Wednesday, February 8, 2012

Pairing Tour: Day 6

Today I got the opportunity to pair with Craig Demyanovich. The first part of the day we attended a project retrospective facilitated by Uncle Bob. The retro provided a lot of context as to the history of the project, the team members, feelings about progress and the goals of the project. Essentially, the project is a "great big redesign in the sky". They have decided that their current application is no longer meeting the needs of the business, especially in the area of extensibility. As their business has grown, there has been an obvious desire to extend their application to serve more markets are more consumers. However, the architecture of their current system isn't able to support the growth of their business. So they have decided to redesign a new one. In some ways the new system is rebuilding the old application, but in many other ways, the new system is a "platform" in which to build other applications on top of. I say platform in a very loose way, because it's not really a platform. However, they have utilized service oriented architecture with the mindset that many other applications will need to consume the business logic that they are building right now. This is intelligent way to approach the problem of future extensibility. The complexity of the SOA has caused a few pain points along the way, however, the team seems to be handle the application very well by practicing the disciplines of TDD, pair programming, and continuous integration, all of which are new to the company. The team has done a remarkable job of coming into a fresh project and practicing disciples that they did not use on previous projects. The second half of the day, Craig and I were able to work on a few stories for the application. Close to the end of the day, we ran into an issue with the Ruby Date class. Our problem was simple, we needed to check that a given date was less than or equal one year from the current date. Here was our first try.

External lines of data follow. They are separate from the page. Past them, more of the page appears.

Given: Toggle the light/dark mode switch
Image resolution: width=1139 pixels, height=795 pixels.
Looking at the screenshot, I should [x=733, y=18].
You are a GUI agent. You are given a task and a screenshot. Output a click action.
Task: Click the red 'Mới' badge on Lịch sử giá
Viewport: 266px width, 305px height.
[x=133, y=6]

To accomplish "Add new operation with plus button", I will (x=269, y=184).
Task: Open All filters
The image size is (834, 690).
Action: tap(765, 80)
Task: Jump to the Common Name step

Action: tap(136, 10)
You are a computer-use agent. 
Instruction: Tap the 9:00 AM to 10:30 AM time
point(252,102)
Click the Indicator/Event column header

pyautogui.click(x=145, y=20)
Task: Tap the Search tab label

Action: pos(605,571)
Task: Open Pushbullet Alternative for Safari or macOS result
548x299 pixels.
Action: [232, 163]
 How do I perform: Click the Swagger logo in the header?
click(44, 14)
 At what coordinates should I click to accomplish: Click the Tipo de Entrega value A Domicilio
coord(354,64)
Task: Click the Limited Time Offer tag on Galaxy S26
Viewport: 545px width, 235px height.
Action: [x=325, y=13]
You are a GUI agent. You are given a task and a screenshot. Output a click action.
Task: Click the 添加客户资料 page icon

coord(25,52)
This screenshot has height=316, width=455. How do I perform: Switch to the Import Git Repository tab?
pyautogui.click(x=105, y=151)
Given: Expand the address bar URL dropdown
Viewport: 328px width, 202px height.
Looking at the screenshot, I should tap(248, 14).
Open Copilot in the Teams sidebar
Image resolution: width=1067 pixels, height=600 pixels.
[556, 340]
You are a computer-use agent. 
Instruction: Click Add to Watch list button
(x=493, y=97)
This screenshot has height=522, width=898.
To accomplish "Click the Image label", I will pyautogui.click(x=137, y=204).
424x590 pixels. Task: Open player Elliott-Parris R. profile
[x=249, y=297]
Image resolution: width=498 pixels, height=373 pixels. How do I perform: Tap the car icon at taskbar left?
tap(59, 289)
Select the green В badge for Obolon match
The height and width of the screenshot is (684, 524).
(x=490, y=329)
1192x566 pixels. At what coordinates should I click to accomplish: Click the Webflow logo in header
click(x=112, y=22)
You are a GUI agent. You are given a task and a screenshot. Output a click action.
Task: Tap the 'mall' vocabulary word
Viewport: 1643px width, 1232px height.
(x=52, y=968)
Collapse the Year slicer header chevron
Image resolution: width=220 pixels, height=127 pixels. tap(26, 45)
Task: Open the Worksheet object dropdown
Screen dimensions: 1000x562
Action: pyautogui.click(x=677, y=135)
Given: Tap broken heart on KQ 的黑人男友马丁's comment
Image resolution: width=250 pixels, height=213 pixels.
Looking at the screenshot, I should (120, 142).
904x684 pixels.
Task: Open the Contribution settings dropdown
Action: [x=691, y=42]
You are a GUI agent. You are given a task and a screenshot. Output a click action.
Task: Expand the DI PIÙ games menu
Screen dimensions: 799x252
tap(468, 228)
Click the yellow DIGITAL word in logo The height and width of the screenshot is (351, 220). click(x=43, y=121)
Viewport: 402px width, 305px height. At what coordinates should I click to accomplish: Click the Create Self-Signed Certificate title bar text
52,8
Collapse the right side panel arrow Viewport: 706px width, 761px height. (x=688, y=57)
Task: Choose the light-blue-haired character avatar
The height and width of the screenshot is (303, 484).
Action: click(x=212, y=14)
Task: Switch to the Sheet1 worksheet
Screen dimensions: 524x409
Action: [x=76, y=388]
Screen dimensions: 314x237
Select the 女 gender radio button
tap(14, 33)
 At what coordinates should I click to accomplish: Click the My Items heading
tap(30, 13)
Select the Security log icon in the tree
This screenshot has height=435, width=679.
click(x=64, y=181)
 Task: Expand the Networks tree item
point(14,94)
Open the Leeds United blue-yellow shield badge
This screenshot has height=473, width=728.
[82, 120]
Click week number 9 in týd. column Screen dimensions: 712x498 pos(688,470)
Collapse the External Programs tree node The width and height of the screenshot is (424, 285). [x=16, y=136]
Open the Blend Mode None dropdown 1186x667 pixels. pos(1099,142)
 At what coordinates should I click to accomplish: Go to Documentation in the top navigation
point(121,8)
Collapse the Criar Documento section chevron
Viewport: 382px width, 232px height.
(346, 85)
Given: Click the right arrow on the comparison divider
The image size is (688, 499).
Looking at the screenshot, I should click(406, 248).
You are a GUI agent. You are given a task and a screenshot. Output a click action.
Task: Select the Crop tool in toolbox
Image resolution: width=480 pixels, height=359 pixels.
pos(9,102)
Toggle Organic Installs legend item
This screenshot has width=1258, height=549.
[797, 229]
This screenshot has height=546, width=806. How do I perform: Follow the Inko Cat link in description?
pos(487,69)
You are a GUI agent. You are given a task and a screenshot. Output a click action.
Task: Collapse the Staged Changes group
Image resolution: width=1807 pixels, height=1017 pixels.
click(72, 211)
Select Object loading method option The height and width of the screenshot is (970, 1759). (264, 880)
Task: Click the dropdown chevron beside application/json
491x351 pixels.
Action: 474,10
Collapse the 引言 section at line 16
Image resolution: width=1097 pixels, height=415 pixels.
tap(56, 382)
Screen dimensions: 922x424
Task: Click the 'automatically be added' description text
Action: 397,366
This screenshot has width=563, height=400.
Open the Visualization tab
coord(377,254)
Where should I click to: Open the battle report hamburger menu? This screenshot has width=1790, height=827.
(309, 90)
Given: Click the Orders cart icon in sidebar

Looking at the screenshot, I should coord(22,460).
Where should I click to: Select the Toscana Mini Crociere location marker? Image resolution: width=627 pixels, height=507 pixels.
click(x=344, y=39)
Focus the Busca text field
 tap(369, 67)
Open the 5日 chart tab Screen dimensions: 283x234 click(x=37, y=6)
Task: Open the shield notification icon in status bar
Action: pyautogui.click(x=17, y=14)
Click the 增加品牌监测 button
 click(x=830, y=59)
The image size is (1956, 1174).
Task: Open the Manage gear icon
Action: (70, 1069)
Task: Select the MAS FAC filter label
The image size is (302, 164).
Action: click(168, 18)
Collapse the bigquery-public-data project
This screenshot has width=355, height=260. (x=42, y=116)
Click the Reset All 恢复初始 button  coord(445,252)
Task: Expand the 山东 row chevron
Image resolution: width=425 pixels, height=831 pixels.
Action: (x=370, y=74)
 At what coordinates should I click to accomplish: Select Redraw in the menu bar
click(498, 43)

(Date.current - given_date) < (Date.current - 1.year)
However, this didn't work at all. The expression on the left side takes the current date and subtracts the given date, with yields a Rational, representing the amount of days between them. The right hand side takes the current day and subtracts one year, which yields a Date one year ago. So in the end we were comparing a rational to a Date which blew up. Our next try was 

(Date.current - given_date) < (Date.current - 1.year.ago)
This time the right hand side takes the current day and subtracts it from 1 year ago. However, this doesn't work either because 1.year.ago yields a DateTime object as opposed to a Date object, so this blew up too. So we massaged this a little to get it to work.

(Date.current - given_date) < (Date.current - 1.year.ago.to_date)
Finally! Both sides of the expression produce a Rational object which can be compared to each other!